* Steve Grubb (sgrubb(a)redhat.com) wrote:
                 nlh = (struct nlmsghdr *)skb->data;
                 if (nlh->nlmsg_len < sizeof(*nlh) || skb->len < 
 nlh->nlmsg_len)
                         return 0;
                 rlen = NLMSG_ALIGN(nlh->nlmsg_len);
                 if (rlen > skb->len)
                         rlen = skb->len;
                 if ((err = audit_receive_msg(skb, nlh))) {
                         netlink_ack(skb, nlh, err);
                 } else if (nlh->nlmsg_flags & NLM_F_ACK)
                         netlink_ack(skb, nlh, 0);
                 skb_pull(skb, rlen);
         }
         return 0;
 }
 
 It only returns 0. Is this a mistake or should this be made void? The reason 
 I ask is that the return code is used like this:
 
                 if (audit_receive_skb(skb) && skb->len)

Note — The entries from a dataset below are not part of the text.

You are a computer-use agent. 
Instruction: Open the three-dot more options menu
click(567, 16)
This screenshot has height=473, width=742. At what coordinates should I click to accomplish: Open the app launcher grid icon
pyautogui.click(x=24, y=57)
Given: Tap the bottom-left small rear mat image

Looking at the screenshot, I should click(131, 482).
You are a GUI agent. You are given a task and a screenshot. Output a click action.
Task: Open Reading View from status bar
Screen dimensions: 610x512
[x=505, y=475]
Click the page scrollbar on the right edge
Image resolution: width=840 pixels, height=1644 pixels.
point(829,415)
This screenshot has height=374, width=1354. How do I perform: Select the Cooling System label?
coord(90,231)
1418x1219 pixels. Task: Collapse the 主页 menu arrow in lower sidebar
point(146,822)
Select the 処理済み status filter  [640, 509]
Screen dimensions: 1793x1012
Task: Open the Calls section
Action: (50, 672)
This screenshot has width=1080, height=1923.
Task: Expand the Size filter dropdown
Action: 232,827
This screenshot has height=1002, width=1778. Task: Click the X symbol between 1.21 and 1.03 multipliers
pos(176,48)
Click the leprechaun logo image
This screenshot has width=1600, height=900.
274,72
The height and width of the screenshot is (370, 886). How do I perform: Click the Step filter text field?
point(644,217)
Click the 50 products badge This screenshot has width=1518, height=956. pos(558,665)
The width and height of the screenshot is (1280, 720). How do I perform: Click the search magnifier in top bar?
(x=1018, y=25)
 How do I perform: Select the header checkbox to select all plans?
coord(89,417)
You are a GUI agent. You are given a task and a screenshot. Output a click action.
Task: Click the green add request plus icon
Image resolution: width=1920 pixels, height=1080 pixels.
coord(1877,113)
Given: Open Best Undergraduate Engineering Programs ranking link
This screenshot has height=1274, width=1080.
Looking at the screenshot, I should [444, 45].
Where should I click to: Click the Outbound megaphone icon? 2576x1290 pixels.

                         skb_queue_head(&sk->sk_receive_queue, skb);
                 else
                         kfree_skb(skb);
 
 The way the code is, we will never put the skb back on the queue head. Should 
 this be refactored or do we have a problem in the .88 kernel? 
That should just mean we're dropping bad packets. It's void upstream, btw.